## [Testo]

■ ■ ■

VILLA LITERNO – Ogni boss ha la sua cerchia di imprenditori. Quella di Michele Zagaria, grazie alle inchieste della Dda, si sta sgretolando giorno dopo giorno. A dare il colpo di grazia alla cosca Schiavone, invece, ci sta pensando il figlio di chi l’ha fondata: “Al momento della cattura – ha raccontato Nicola Schiavone – anche io avevo una rete di uomini di fiducia che facevano affari con me o nel mio interesse, con ciò contribuendo alla vita del clan ed anche alle mie risorse personali”. Il primogenito di Sandokan ha fatto i nomi e cognomi: un elenco fitto di colletti bianchi ora in mano ai pm dell’Antimafia. Il collaboratore di giustizia ha indicato pure i lavori che avrebbero garantito negli anni all’organizzazione ingenti somme di denaro.
Schiavone con i magistrati non ha parlato soltanto delle dinamiche interne alla propria fazione, ma ha indicato pure numerosi affari che trasversalmente lo hanno coinvolto con gli altri padrini. “Un lavoro fu gestito da me e da Antonio Iovine tramite la complicità dell’appaltatore Giovanni Malinconico a lui legato. Si trattava di lavori dell’Asi di Villa Literno”. Nel verbale, depositato nel processo in Appello a carico di Enrico Fabozzi e dei fratelli Giuseppe e Francesco Mastrominico (accusati di concorso esterno al clan, assistiti dai legali Mario Griffo, Vittorio Giaquinto e Francesco Picca), non emerge il periodo in cui si sarebbe concretizzata l’opera. “Se ben ricordo la stazione appaltante era a Caserta o a Marcianise ed era diretta da Enzo Natale (non indagato ed innocente fino a prova contraria, ndr.)”. L’imprenditore di Casal di Principe, con affari nel sammaritano, si sarebbe attivato “per affidare i lavori a Malinconico a danno di un’impresa che fiduciariamente era legata a Dante Apicella”. Ma gli affari che muovevano cifre sostanziose rischiavano di creare frizioni nella ‘cupola’, soprattutto con il boss di Casapesenna. “Questo lavoro in particolare fu anche motivo di dissidi al vertice del clan tra me, Iovine e Zagaria”.
La volontà di Capastorta di gestire i business in autonomia, ha riferito il pentito, è stata la causa principale di una guerra intestina ai Casalesi che in più occasioni ha rischiato di sfociare nel sangue.

■ ■ ■

## [Dati in ingresso]

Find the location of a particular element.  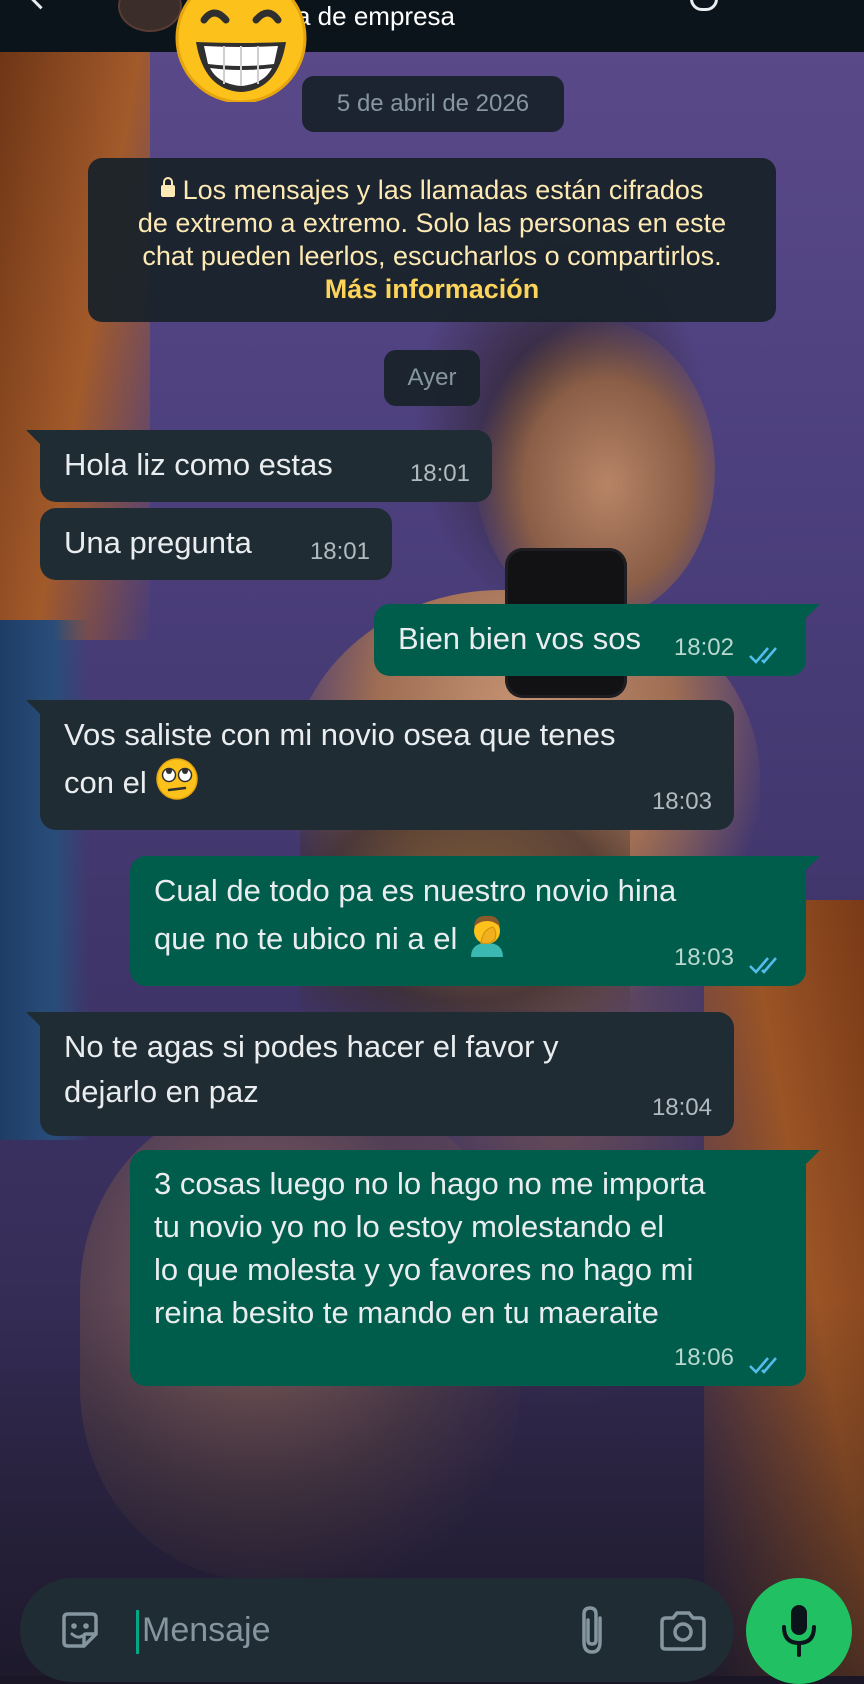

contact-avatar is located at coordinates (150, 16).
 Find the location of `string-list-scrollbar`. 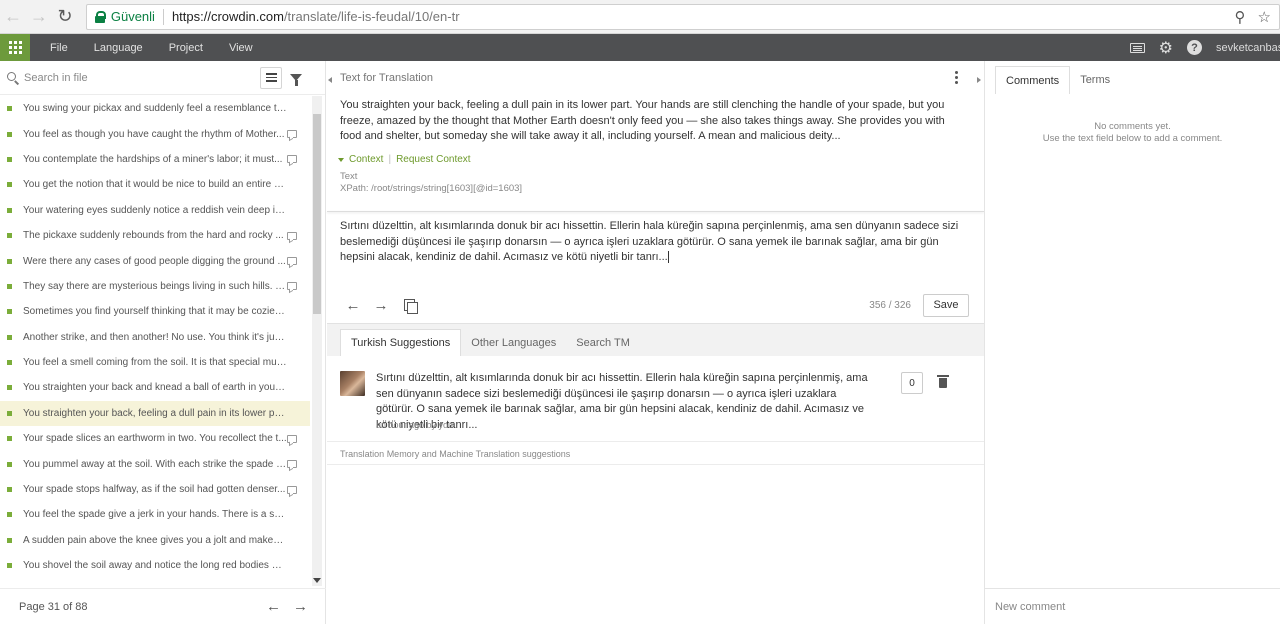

■ ■ ■

## [Esercizi]
[A] Copia dall'articolo sulle rivelazioni di Nicola Schiavone il passo che comincia con "La volontà di" e prosegue fino a "sfociare nel sangue.".
[B] Nell'articolo sulle rivelazioni di Nicola Schiavone, di quali lavori si trattava nell'affare gestito da lui e da Antonio Iovine?
Il materiale non serve per questo lavoro.

## [Soluzioni]
[A]
La volontà di Capastorta di gestire i business in autonomia, ha riferito il pentito, è stata la causa principale di una guerra intestina ai Casalesi che in più occasioni ha rischiato di sfociare nel sangue.

[B] Si trattava di lavori dell'Asi di Villa Literno.